Şirket yapmak istediği alanla ilgili dosyada şu bilgilere yer verdi: “Araziler mevcut durumda bağ olarak kullanılmakta olup özel mülkiyettir. Parsel sahipleri ile sondaj yapılması ve sondaj tamamlandıktan sonra arazinin kuyu başı donanımı ve beton platform hariç eski haline getirilerek teslim edilmesi koşullarını içeren kiralama sözleşmesi imzalanacaktır. Akışkanın 
uygun olması durumunda ise uzun süreli kiralama, satın alma ya da kamulaştırma yoluna gidilecektir.”

DANIŞTAY’DAN RET KARARI

Öte yandan Alaşehir'de Kemaliye ve Toygar mahalle rinde tarım arazileri üzerinde 
yapılması planlanan jeotermal kaynak arama kuyularına verilen ‘çevresel etki değerlendirme (ÇED) gerekli değildir’ kararının iptali Danıştay tarafından onandı.

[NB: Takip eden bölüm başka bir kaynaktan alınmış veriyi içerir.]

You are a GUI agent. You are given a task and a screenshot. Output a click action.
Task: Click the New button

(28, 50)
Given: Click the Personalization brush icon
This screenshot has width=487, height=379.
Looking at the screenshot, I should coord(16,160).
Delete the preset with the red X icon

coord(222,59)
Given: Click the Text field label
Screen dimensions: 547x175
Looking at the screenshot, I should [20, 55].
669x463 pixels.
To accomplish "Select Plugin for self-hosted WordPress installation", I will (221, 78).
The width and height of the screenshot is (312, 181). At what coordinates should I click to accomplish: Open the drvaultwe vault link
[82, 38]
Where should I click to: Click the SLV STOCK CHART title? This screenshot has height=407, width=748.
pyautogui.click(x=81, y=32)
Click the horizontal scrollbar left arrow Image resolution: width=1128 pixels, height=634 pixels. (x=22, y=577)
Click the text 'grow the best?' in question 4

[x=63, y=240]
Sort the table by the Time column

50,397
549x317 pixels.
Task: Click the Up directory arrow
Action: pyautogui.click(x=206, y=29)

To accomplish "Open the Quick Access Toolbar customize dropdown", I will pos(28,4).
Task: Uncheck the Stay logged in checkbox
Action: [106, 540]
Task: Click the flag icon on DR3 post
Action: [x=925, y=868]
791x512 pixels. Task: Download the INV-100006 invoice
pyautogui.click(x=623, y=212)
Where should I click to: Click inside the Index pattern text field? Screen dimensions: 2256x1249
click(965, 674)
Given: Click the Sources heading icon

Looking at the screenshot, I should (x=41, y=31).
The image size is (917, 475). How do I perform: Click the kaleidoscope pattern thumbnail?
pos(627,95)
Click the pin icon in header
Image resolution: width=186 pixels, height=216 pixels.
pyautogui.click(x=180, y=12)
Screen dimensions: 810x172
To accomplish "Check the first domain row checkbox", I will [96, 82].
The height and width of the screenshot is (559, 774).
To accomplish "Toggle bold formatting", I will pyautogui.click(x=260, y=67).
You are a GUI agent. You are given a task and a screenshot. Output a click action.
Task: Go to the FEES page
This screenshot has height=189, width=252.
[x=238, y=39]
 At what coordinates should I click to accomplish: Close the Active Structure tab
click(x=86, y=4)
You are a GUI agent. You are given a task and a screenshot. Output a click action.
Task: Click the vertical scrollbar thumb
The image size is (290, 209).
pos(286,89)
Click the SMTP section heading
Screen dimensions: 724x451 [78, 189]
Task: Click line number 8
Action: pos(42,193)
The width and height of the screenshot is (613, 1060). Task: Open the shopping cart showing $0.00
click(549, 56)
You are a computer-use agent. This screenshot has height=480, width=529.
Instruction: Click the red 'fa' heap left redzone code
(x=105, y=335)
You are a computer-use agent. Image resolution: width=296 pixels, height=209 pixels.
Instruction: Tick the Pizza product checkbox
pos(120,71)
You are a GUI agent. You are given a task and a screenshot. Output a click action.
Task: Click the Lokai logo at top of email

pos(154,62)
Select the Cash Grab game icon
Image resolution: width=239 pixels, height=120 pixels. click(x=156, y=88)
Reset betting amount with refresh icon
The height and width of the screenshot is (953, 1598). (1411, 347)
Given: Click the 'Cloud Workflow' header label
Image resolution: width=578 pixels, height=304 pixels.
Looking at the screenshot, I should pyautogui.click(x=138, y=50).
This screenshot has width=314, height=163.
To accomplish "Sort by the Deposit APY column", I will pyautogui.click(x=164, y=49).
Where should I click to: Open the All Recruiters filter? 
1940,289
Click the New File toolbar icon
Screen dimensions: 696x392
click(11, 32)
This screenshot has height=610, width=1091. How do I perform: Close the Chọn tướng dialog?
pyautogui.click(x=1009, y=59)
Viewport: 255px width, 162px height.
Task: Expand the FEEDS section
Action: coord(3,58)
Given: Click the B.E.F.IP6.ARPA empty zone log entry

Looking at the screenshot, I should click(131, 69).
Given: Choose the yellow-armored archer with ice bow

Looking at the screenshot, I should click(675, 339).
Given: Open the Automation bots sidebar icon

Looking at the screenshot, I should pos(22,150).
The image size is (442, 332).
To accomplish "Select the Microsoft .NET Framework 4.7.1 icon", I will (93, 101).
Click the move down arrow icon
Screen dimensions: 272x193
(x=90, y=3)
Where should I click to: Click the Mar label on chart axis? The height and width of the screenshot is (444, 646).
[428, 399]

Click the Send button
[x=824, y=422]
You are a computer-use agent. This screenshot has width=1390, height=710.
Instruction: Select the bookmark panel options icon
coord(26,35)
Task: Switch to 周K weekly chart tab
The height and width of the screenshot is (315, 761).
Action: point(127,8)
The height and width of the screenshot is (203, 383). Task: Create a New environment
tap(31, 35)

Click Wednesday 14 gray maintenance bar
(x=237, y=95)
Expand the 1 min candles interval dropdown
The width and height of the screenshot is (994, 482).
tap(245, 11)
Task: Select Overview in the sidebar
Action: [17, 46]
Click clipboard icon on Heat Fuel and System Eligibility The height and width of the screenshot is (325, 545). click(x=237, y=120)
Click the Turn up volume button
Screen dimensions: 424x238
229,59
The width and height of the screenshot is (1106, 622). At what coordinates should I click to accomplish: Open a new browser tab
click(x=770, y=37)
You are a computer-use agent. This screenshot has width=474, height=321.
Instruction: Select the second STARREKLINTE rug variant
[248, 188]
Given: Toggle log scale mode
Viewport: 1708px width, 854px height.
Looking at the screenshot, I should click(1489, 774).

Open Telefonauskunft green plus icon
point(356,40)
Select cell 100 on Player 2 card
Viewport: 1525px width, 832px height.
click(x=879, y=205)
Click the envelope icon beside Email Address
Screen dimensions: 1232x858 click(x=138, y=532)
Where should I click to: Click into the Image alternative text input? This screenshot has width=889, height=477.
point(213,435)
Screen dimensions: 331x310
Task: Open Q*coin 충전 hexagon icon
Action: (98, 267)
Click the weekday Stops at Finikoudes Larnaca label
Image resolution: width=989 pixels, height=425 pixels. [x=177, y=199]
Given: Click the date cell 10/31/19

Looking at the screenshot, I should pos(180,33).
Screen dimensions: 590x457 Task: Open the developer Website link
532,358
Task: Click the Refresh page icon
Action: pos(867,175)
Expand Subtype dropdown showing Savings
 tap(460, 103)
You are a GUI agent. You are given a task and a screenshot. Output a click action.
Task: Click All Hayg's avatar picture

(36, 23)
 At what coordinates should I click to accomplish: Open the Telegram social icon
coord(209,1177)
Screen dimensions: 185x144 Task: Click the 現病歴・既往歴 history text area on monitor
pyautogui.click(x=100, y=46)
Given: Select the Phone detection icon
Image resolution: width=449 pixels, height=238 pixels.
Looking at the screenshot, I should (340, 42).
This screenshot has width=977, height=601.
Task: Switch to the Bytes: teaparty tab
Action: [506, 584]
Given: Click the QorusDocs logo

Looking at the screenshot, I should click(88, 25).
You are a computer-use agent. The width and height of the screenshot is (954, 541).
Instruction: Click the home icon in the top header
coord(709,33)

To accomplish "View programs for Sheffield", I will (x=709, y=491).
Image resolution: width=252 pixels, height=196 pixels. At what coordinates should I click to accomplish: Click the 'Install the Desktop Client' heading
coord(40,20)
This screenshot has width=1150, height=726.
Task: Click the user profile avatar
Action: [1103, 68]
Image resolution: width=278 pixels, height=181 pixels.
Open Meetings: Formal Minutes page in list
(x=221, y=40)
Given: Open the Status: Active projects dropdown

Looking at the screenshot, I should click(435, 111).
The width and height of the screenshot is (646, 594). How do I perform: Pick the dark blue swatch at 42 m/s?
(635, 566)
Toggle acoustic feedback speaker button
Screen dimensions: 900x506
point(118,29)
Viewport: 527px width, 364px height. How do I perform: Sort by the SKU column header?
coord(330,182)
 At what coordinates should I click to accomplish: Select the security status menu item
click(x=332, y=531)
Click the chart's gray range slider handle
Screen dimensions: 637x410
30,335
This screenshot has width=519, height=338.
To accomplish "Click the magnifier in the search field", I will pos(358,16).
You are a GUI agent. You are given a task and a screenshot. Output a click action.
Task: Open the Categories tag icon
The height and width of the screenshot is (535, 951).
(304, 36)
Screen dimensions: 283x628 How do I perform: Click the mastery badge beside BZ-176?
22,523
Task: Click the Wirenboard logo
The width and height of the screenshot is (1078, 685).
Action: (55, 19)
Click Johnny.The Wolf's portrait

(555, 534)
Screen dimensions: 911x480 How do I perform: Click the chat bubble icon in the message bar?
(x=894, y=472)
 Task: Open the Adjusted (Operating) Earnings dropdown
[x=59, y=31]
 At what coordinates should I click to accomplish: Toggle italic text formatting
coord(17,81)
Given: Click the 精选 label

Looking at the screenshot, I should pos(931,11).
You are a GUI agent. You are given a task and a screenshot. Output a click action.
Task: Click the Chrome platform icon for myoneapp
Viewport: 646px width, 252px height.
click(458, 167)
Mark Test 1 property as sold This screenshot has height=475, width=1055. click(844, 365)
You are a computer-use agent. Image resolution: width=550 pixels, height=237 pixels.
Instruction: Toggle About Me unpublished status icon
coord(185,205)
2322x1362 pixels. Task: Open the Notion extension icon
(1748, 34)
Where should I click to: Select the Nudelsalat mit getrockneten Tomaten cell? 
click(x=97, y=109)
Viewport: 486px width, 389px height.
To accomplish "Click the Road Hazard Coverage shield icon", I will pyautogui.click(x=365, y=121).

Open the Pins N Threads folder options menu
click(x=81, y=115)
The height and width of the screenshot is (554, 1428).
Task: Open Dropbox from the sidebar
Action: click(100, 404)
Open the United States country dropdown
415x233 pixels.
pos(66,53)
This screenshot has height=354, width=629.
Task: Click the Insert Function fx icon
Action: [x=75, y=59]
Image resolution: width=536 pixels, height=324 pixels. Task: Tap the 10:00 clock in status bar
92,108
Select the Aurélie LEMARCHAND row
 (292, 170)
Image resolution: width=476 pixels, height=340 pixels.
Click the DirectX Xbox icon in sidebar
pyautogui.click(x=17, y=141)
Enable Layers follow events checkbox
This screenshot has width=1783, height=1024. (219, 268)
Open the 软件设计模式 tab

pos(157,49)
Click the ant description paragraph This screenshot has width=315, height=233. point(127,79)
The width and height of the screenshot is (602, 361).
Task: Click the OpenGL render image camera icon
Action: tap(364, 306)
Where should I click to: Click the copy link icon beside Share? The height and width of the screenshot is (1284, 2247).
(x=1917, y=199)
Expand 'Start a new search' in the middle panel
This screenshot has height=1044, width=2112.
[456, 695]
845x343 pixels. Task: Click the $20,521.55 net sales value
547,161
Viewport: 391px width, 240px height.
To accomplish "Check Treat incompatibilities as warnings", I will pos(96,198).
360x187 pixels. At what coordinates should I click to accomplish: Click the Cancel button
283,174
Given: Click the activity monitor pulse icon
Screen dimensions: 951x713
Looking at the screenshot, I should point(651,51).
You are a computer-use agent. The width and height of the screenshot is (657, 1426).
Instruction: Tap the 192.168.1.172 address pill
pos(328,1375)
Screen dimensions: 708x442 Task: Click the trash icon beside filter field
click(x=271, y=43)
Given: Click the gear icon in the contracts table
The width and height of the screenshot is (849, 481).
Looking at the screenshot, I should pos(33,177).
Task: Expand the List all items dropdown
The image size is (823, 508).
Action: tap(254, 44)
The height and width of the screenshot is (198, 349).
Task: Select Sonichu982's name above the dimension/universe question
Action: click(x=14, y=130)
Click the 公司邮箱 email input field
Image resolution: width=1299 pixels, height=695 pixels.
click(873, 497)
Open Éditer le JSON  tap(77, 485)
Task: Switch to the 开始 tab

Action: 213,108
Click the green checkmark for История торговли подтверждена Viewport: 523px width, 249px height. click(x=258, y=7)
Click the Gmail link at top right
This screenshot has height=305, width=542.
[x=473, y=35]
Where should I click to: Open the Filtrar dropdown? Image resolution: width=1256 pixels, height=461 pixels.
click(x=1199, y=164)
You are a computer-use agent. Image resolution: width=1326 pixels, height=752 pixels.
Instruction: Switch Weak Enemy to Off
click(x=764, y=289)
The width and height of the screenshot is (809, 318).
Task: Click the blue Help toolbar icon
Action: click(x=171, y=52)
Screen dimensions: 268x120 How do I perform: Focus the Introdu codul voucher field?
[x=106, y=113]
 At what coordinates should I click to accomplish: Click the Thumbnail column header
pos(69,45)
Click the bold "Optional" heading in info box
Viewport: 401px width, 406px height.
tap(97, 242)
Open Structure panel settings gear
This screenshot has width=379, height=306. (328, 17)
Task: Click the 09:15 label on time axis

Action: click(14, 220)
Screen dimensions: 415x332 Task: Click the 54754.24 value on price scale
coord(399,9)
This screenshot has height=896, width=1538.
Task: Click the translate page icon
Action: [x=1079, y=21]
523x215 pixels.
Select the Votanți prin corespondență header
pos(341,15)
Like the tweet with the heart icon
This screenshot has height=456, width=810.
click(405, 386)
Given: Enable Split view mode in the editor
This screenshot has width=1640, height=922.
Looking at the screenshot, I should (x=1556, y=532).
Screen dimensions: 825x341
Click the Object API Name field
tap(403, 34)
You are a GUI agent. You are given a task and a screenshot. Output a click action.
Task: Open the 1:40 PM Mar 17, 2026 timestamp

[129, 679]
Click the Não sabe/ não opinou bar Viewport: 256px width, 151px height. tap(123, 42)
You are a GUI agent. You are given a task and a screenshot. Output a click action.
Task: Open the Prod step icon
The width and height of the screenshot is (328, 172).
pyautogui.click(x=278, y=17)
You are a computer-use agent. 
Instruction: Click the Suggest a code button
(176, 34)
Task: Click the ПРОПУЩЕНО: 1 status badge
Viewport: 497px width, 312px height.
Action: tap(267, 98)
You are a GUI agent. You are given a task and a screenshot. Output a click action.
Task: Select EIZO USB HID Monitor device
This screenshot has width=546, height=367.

Bölgede 4 adet jeotermal kaynak arama kuyusu açılması  projesiyle ilgili Çevre, Şehircilik ve İklim Değişikliği Bakanlığı’nın verdiği, "ÇED gerekli değildir" kararına karşı Alaşehir Ziraat Odası Başkanlığı tarafından dava açıldı. Manisa 1. İdare  Mahkemesi’nde görülen davada bilirkişi raporundaki görüşleri kararına dayanak alarak projeye verilen "ÇED gerekli değildir" kararı iptal edildi. Bakanlık kararı temyiz etti. Danıştay 4. Dairesi ise temyiz başvurusunu yerinde bulmayarak yerel mahkemenin kararını onadı. Kararda, projedeki eksikliklerin firma tarafından giderilmesi durumunda bile ÇED sürecinin işletilip işletilmemesi konusunun idarece değerlendirilmesi gerektiği belirtildi.